BenarNews broke the story about the Berlin Initiative in mid-November 2019. Malaysia was upset and so was BRN’s military wing – to the point that they considered leaving the movement.

To patch things up with Malaysia, the Thai Peace Dialogue Panel and BRN negotiators came together in Kuala Lumpur on Jan. 20, 2020, to launch the current peace initiative, which was billed as a new beginning.

But fighters in the field became even more agitated when the so-called political wing told them that a series of secret meetings with the Thais were part of BRN’s diplomacy.

For the past 18 years, the current generation of fighters had been told that “liberating” Patani was a moral obligation.

More than 7,000 have died in violence since 2004, a majority of them Malays. Some were killed in gunfights with government security forces; others by insurgents who suspected them of spying for Thai security agencies.

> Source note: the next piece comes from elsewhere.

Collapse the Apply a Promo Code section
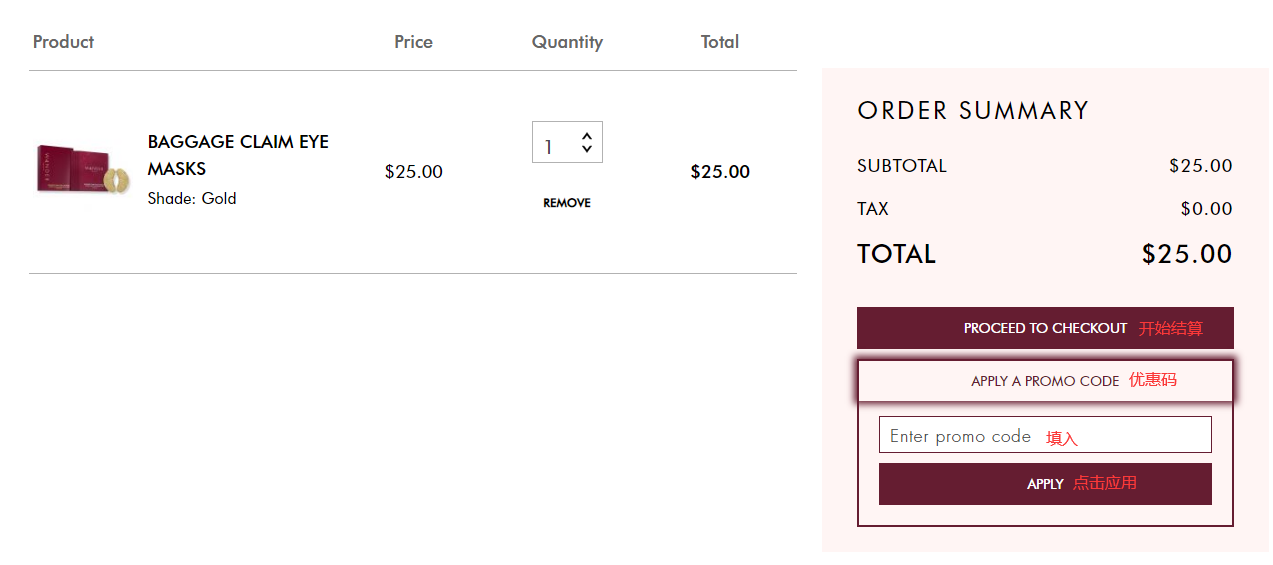 coord(1045,381)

Innocent bystanders have been caught up in the violence. Some were deliberately targeted as one side tried to rip into the hearts and soul of the other side. Activists on the ground – groups like The Patani and PerMAS – tried to bring some degree of civility to the conflict by promoting international norms and rules of engagement.

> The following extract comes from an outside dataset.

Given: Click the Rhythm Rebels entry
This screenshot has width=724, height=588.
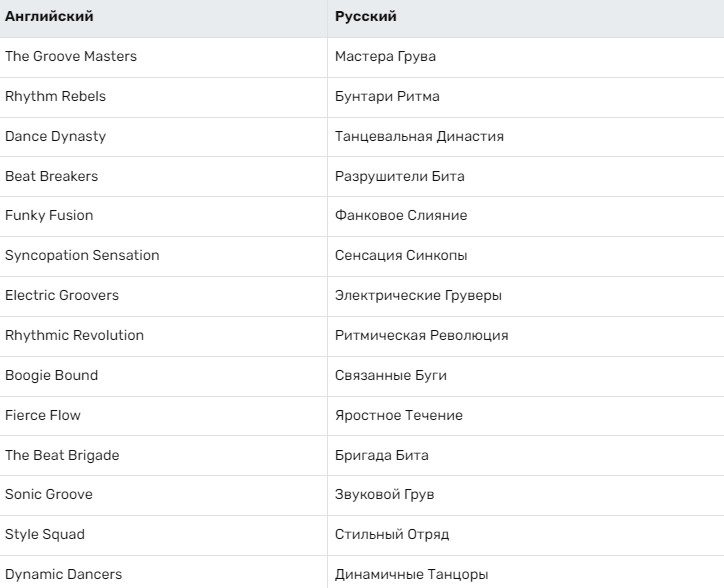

Among activists, talk of BRN splitting up is troublesome because of fear that the conflict could become more violent as a result, with the possibility of greater harm to civilians.

‘Non-military means’

In January 2020, the BRN signed a Deed of Commitment for the Protection of Children from the Effects of Armed Conflict with Geneva Call, an international NGO that works with armed non-state actors to promote rules of war.

Three months later, the BRN implemented a unilateral ceasefire to allow medical personnel and government officials a free hand to work in containing the COVID-19 outbreak in the far south.

Quiet praise from various quarters and members of the international community for these moves led BRN’s military wing to rethink its approach toward the armed struggle. In November 2020, the wing expressed interest in learning more about “non-military means” to advance their cause.

It is not clear how the Thai side will respond to this move. Many Thai government agencies, especially the army’s top brass, do not like the idea of BRN getting any sort of legitimacy and recognition, internationally or locally.

As for the peace process, the way ahead is not at all clear.

Thailand is concerned that the BRN is not serious, and is using the platform of peace talks to buy time and gain international recognition.

BRN militants say they could make the same argument: Thai negotiators have a mandate to talk, but not to make any concessions. Discussions with the rebels under any government have never moved beyond the confidence-building stage.

The challenge for Thai negotiators is how to keep the talks going, to move beyond mere “shop talk,” without upsetting political and military leaders who never liked the idea of talking to the enemies in the first place.

As for the BRN’s elders and the small band of negotiators, justifying a return to the table – that is to say, convincing the military wing that something good will come out of all this – is getting harder by the day.

But as long as the rebels’ military wing is interested in exploring “non-military means” to advance their cause, then there’s hope that the peace process can last in its current shape and form.

Don Pathan is a Thailand-based security analyst. The opinions expressed in this commentary are those of the author and not of BenarNews.